Even though the negatives were pretty thin, I was pleasantly surprised with the amount of detail to be had in the darker areas of the image. Deepest shadows are, of course, completely black. This was a pub establishment set up in a warehouse microbrewery. Lighting was mostly artificial light from the ceiling level, with a few decorative lights closer to ground level.

Aug 15, 2017

Fujichrome Velvia 50 part 3: Rowena Crest

One thing about Velvia: Despite the occasional magenta cast problems, it picks up greens and blues beautifully. I use a Moose Polarizer in these, obviously set to full strength. Because, if it's worth doing, it's worth doing all the way, right? I'm wondering if a judicious twist of the polarizing ring might help to back some of that intensity off. But no matter, this is what I got.

I've always liked this comp that shows the lines from both the river and the freeway come together in the upper third of the image.

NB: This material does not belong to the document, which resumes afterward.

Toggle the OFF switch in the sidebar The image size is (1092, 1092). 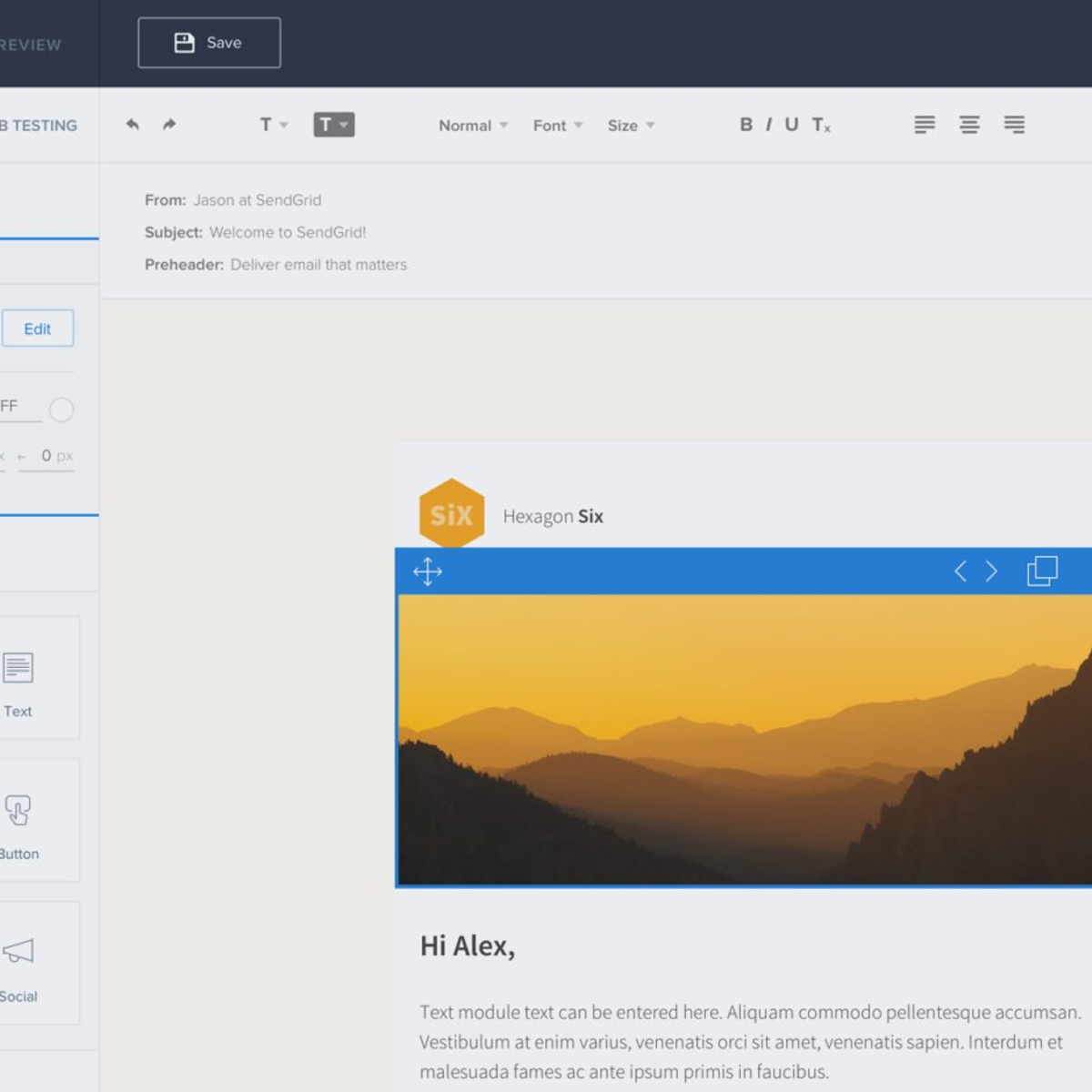point(61,410)
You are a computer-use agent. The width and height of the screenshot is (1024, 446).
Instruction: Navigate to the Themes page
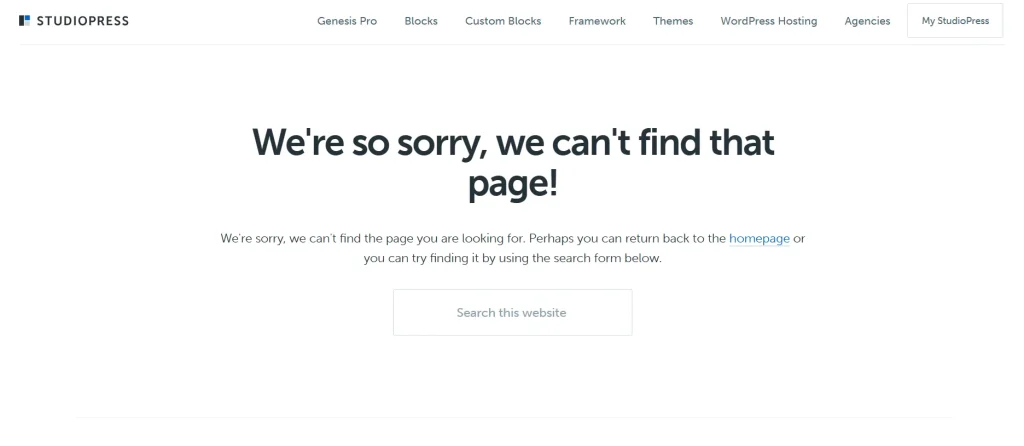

This comp, much tighter, virtually eliminates the river and accentuates the freeway. Those greens, though. 

The Washington side. 

Aug 4, 2017

Fujichrome Velvia 50, Part 2: The Painted Hills

More Velvia pics, these were taken in and around the Painted Hills in North Central Oregon.

Not the Painted Hills, but a scene on the road leading to it. I couldn't resist stopping to shoot this barn. 

Another photo on the road near the Painted Hills. 

Jul 27, 2017

Fujichrome Velvia 50, Part 1

I shot up a bunch of Fujichrome Velvia 50 in the summer of 2016, and just recently got it developed. Luckily, it stayed in the freezer in the year or so in between, so hopefully we were able to stave off any film degradation. I'll be posting more in the coming weeks.
Gulch at Twin Rocks, Wallula Gap. Warming polarizer used. 

Hat Rock, the first Columbia River landmark noted in the Lewis and Clark journals. Interestingly, they didn't mention how awesome the light was for taking photos at this location. 

Bridge at Hat Rock. 

Classic view of Hat Rock taken from the pond below. Fortuitous clouds that evening. 

Jul 21, 2017

Cemetery Series: Craige Cemetery in Lomography Purple

Please see my first post for details on my Cemetery Series.

I spent a day traveling to and shooting Craige Cemetery in rural Southeastern Washington, just a few miles from the borders of both Oregon and Idaho. Although I shot a few different films, Lomography Purple (the newer stuff) seemed to be a good choice due to how green this place was. I had Blue Moon Camera and Machine develop the film, but I scanned it on my Epson v500.  I'm not sure if I got 100% of what the film is supposed to look like, but hopefully it got close. This is obviously a film with a different color pallet, so I wouldn't use it all the time, but in certain situations it makes for a nice effect. I do have a couple more rolls of it I'm going to shoot this summer.

Located in a higher elevation in SE Washington, near the Blue Mountains, this cemetery was quite green and even had some wildflowers when I was here in early July. 

Lomo Purple is supposed to turn green vegetation to purple and blue skies to a turquoise. 

I tried to coax her out of the shadows, but she just stood there for about 10 minutes before heading down the hill toward a little ravine behind her. 

I don't know how much maintenance is done here, but there are occasional visitors who pay their respects.